**EXERCISE A**: In the records below, write out again everything from the line containing "Task: Collapse the Default (6) folder" down to the end of the records, requests included, shifting each coordinate in the answers up by 89. Leave the pictures out.
+++ QUOTED PASSAGE +++
Need Help! Getting Exception for Joins: "value join is not a member of org.apache.spark.rdd.RDD"


#1

Hello Everyone,

I’m following this video link to work on the Joins in Spark! But for some reason I’m keep getting this below exception:

scala> val ordersJoin = orders.join(orderItems)
:30: error: value join is not a member of org.apache.spark.rdd.RDD[(Array[String], Int, String)]
val ordersJoin = orders.join(orderItems)
^

Video Link using Joins:

Have you seen this error and did you resolved it? If so, please share your input under this topic. Any help is much appreciated!

Thanks!
Venkat


#2

could you please copy paste your complete code?


#3

Please check if both the RDD’s are in (K,V) and (K,W) format so you get the results as (K,(V,W))

From the error it looks like orders RDD is in the format(Array,Int,String) which is not acceptable by Join method.

value join is not a member of org.apache.spark.rdd.RDD[(Array[String], Int, String)]

Thanks
Nitesh


#4

Hello Everyone… I still see a lot of people getting confused on this so I’ll try to explain using a simple example. Consider 2 Spark RDDs to be joined together…

Say, rdd1.first is in the form of (Int, Int, Float) = (1,957,299.98) while rdd2.first is something like (Int, Int) = (25876,1) where the join is supposed to take place on the 1st field from both the RDDs.

scala> rdd1.join(rdd2) — results in an error :**: error: value join is not a member of org.apache.spark.rdd.RDD[(Int, Int, Float)]

REASON

Both the RDDs should be in the form of a Key-Value pair.

Here, rdd2 – being in the form of (1,957,299.98) – does not obey this rule… While rdd1 – which is in the form of (25876,1) – does.
+++
**EXERCISE B**:
Answer these questions on the forum thread above.
(i) What line of code entered at the scala prompt produced the error in the opening post?
(ii) According to the reply signed by Nitesh, in what formats should the two RDDs be so that the results come out as (K,(V,W))?
(iii) In the simple example in the last post, on which field is the join supposed to take place?
+++ ENTRIES SHOWN +++
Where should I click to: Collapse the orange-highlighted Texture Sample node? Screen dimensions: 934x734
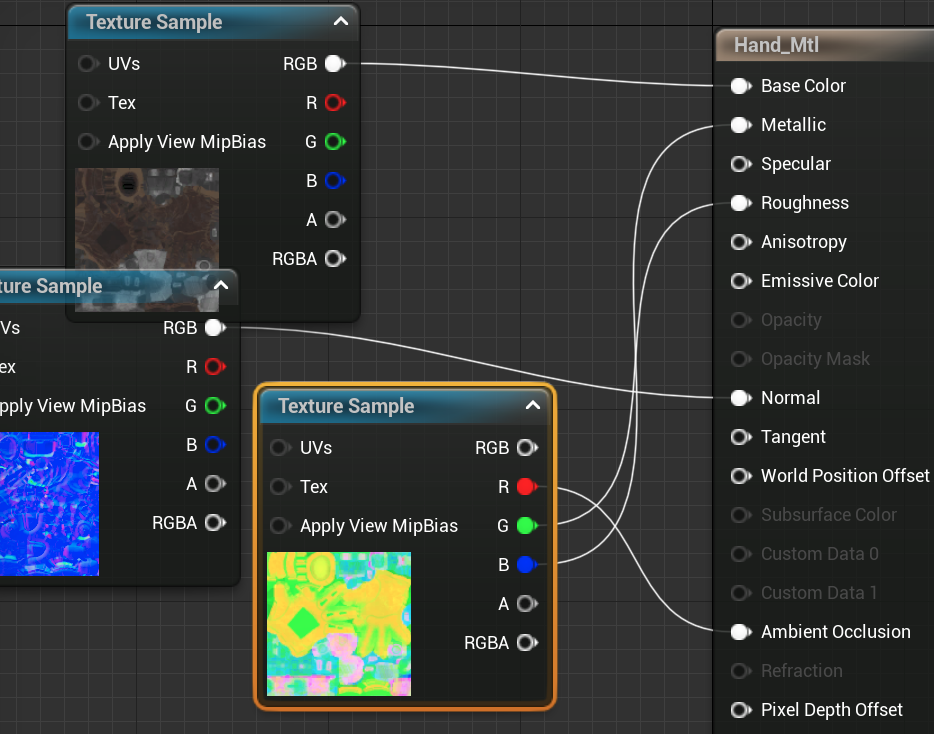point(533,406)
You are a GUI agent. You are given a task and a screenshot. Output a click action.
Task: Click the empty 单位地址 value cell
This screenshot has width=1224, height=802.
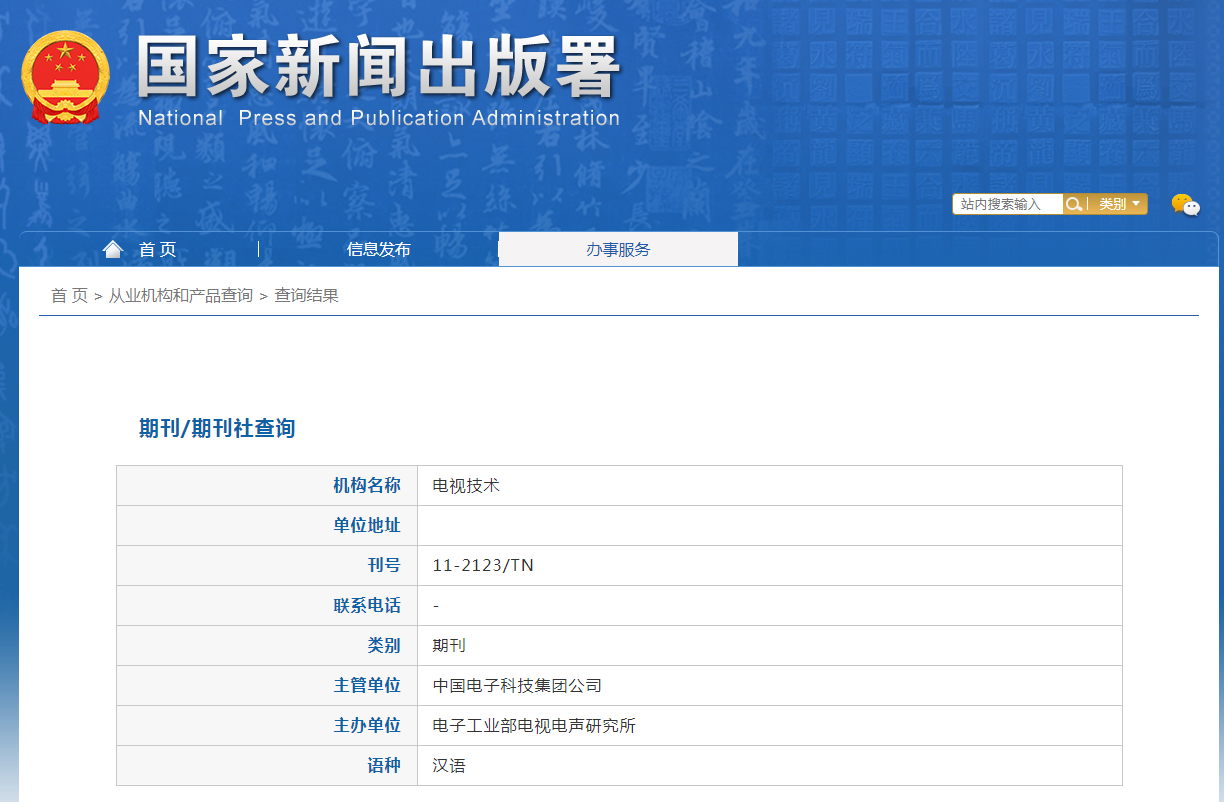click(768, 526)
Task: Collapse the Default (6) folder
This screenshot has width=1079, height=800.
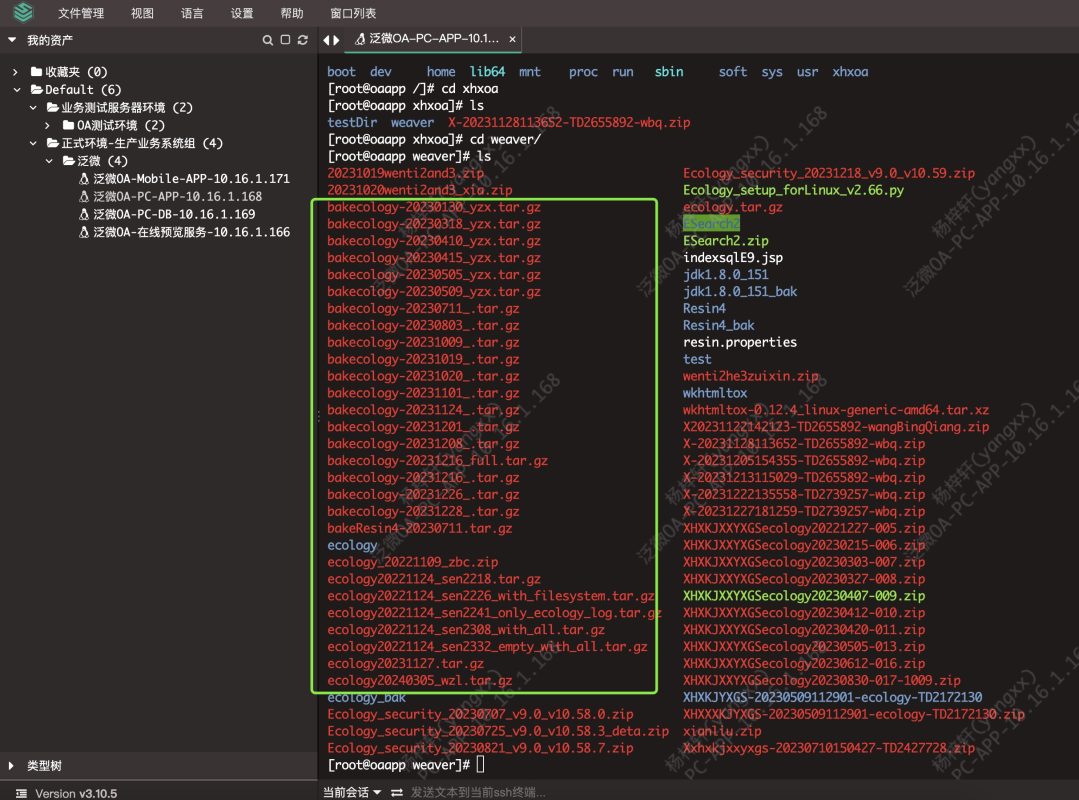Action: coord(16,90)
+++
**TASK ANSWER A**:
Task: Collapse the Default (6) folder
This screenshot has width=1079, height=800.
Action: coord(105,179)

**TASK ANSWER B**:
(i) val ordersJoin = orders.join(orderItems)
(ii) (K,V) and (K,W)
(iii) The 1st field from both RDDs